--- EXTRACTED DATA Enclosed Below ---
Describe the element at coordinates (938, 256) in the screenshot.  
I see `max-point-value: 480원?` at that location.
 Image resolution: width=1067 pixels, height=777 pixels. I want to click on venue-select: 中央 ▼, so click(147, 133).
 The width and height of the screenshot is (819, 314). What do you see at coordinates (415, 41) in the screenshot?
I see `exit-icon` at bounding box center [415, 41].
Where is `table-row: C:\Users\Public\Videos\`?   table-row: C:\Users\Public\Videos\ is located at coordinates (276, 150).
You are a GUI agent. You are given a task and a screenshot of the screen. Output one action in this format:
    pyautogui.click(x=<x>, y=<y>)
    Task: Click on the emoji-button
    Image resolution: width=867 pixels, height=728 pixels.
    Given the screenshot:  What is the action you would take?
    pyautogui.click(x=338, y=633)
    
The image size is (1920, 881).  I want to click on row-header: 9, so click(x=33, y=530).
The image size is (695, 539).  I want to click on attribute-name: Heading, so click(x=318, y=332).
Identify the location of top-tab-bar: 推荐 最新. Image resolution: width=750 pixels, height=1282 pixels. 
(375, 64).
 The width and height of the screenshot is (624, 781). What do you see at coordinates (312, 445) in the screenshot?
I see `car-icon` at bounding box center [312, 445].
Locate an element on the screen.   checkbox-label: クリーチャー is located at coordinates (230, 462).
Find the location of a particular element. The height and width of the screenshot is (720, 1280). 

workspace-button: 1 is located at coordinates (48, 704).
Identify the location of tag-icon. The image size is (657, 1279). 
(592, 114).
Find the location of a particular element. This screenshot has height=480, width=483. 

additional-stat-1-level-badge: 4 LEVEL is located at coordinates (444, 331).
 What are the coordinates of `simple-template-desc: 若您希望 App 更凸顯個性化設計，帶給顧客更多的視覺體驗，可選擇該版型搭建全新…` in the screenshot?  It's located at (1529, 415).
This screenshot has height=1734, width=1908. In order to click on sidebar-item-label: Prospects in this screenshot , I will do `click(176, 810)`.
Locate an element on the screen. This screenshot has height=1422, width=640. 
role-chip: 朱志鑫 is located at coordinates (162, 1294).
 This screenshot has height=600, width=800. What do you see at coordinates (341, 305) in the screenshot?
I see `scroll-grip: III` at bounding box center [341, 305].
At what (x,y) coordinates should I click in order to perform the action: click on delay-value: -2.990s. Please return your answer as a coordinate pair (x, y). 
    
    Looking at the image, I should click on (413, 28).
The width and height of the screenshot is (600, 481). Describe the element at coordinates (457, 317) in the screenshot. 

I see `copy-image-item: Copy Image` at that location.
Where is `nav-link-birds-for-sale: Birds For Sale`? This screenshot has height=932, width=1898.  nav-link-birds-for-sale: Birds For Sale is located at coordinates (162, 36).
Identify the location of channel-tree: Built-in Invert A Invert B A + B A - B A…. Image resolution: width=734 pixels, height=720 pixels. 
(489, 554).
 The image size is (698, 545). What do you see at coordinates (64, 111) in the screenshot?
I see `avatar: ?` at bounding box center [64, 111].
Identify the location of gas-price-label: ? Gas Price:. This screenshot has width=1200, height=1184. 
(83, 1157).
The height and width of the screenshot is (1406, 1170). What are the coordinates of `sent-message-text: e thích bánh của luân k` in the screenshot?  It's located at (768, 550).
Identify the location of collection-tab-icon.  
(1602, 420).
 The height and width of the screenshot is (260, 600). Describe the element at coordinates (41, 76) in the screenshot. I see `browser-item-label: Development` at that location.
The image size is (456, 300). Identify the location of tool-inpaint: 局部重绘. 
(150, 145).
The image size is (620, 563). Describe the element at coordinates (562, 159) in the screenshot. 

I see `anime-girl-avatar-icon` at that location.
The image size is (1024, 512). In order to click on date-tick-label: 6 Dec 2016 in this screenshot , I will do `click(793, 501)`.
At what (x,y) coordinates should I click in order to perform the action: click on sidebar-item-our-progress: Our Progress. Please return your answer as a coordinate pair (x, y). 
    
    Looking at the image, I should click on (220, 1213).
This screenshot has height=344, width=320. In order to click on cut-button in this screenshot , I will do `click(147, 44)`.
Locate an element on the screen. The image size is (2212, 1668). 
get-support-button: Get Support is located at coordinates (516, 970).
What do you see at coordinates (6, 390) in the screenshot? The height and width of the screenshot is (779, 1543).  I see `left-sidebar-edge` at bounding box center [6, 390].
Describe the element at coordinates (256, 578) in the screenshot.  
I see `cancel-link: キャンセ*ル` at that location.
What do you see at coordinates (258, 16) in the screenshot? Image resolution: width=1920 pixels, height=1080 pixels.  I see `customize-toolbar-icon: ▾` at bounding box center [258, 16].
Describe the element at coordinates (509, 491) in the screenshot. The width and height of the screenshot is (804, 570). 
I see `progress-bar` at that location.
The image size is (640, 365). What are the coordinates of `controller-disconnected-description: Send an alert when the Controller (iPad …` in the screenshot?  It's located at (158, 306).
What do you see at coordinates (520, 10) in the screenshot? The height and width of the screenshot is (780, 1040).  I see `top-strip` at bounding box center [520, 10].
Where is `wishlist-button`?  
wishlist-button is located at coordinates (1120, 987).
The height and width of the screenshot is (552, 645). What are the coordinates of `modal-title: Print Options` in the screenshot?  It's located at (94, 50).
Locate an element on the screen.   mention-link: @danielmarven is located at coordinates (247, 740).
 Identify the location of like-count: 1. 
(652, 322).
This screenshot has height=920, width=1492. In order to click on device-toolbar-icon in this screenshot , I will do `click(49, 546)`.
--- End of Enclosed EXTRACTED DATA ---
### WHAT THE EXERCISE ASKS
Write out every line of the stored items above with no changes at all.

### RESPONSE TO THE TASK
Describe the element at coordinates (938, 256) in the screenshot.  
I see `max-point-value: 480원?` at that location.
 Image resolution: width=1067 pixels, height=777 pixels. I want to click on venue-select: 中央 ▼, so click(147, 133).
 The width and height of the screenshot is (819, 314). What do you see at coordinates (415, 41) in the screenshot?
I see `exit-icon` at bounding box center [415, 41].
Where is `table-row: C:\Users\Public\Videos\`?   table-row: C:\Users\Public\Videos\ is located at coordinates (276, 150).
You are a GUI agent. You are given a task and a screenshot of the screen. Output one action in this format:
    pyautogui.click(x=<x>, y=<y>)
    Task: Click on the emoji-button
    Image resolution: width=867 pixels, height=728 pixels.
    Given the screenshot:  What is the action you would take?
    pyautogui.click(x=338, y=633)
    
The image size is (1920, 881).  I want to click on row-header: 9, so click(x=33, y=530).
The image size is (695, 539).  I want to click on attribute-name: Heading, so click(x=318, y=332).
Identify the location of top-tab-bar: 推荐 最新. Image resolution: width=750 pixels, height=1282 pixels. 
(375, 64).
 The width and height of the screenshot is (624, 781). What do you see at coordinates (312, 445) in the screenshot?
I see `car-icon` at bounding box center [312, 445].
Locate an element on the screen.   checkbox-label: クリーチャー is located at coordinates (230, 462).
Find the location of a particular element. The height and width of the screenshot is (720, 1280). 

workspace-button: 1 is located at coordinates (48, 704).
Identify the location of tag-icon. The image size is (657, 1279). 
(592, 114).
Find the location of a particular element. This screenshot has height=480, width=483. 

additional-stat-1-level-badge: 4 LEVEL is located at coordinates (444, 331).
 What are the coordinates of `simple-template-desc: 若您希望 App 更凸顯個性化設計，帶給顧客更多的視覺體驗，可選擇該版型搭建全新…` in the screenshot?  It's located at (1529, 415).
This screenshot has height=1734, width=1908. In order to click on sidebar-item-label: Prospects in this screenshot , I will do `click(176, 810)`.
Locate an element on the screen. This screenshot has height=1422, width=640. 
role-chip: 朱志鑫 is located at coordinates (162, 1294).
 This screenshot has height=600, width=800. What do you see at coordinates (341, 305) in the screenshot?
I see `scroll-grip: III` at bounding box center [341, 305].
At what (x,y) coordinates should I click in order to perform the action: click on delay-value: -2.990s. Please return your answer as a coordinate pair (x, y). 
    
    Looking at the image, I should click on (413, 28).
The width and height of the screenshot is (600, 481). Describe the element at coordinates (457, 317) in the screenshot. 

I see `copy-image-item: Copy Image` at that location.
Where is `nav-link-birds-for-sale: Birds For Sale`? This screenshot has height=932, width=1898.  nav-link-birds-for-sale: Birds For Sale is located at coordinates (162, 36).
Identify the location of channel-tree: Built-in Invert A Invert B A + B A - B A…. Image resolution: width=734 pixels, height=720 pixels. 
(489, 554).
 The image size is (698, 545). What do you see at coordinates (64, 111) in the screenshot?
I see `avatar: ?` at bounding box center [64, 111].
Identify the location of gas-price-label: ? Gas Price:. This screenshot has width=1200, height=1184. 
(83, 1157).
The height and width of the screenshot is (1406, 1170). What are the coordinates of `sent-message-text: e thích bánh của luân k` in the screenshot?  It's located at (768, 550).
Identify the location of collection-tab-icon.  
(1602, 420).
 The height and width of the screenshot is (260, 600). Describe the element at coordinates (41, 76) in the screenshot. I see `browser-item-label: Development` at that location.
The image size is (456, 300). Identify the location of tool-inpaint: 局部重绘. 
(150, 145).
The image size is (620, 563). Describe the element at coordinates (562, 159) in the screenshot. 

I see `anime-girl-avatar-icon` at that location.
The image size is (1024, 512). In order to click on date-tick-label: 6 Dec 2016 in this screenshot , I will do `click(793, 501)`.
At what (x,y) coordinates should I click in order to perform the action: click on sidebar-item-our-progress: Our Progress. Please return your answer as a coordinate pair (x, y). 
    
    Looking at the image, I should click on (220, 1213).
This screenshot has height=344, width=320. In order to click on cut-button in this screenshot , I will do `click(147, 44)`.
Locate an element on the screen. The image size is (2212, 1668). 
get-support-button: Get Support is located at coordinates (516, 970).
What do you see at coordinates (6, 390) in the screenshot? The height and width of the screenshot is (779, 1543).  I see `left-sidebar-edge` at bounding box center [6, 390].
Describe the element at coordinates (256, 578) in the screenshot.  
I see `cancel-link: キャンセ*ル` at that location.
What do you see at coordinates (258, 16) in the screenshot? Image resolution: width=1920 pixels, height=1080 pixels.  I see `customize-toolbar-icon: ▾` at bounding box center [258, 16].
Describe the element at coordinates (509, 491) in the screenshot. The width and height of the screenshot is (804, 570). 
I see `progress-bar` at that location.
The image size is (640, 365). What are the coordinates of `controller-disconnected-description: Send an alert when the Controller (iPad …` in the screenshot?  It's located at (158, 306).
What do you see at coordinates (520, 10) in the screenshot? The height and width of the screenshot is (780, 1040).  I see `top-strip` at bounding box center [520, 10].
Where is `wishlist-button`?  
wishlist-button is located at coordinates (1120, 987).
The height and width of the screenshot is (552, 645). What are the coordinates of `modal-title: Print Options` in the screenshot?  It's located at (94, 50).
Locate an element on the screen.   mention-link: @danielmarven is located at coordinates (247, 740).
 Identify the location of like-count: 1. 
(652, 322).
This screenshot has height=920, width=1492. In order to click on device-toolbar-icon in this screenshot , I will do `click(49, 546)`.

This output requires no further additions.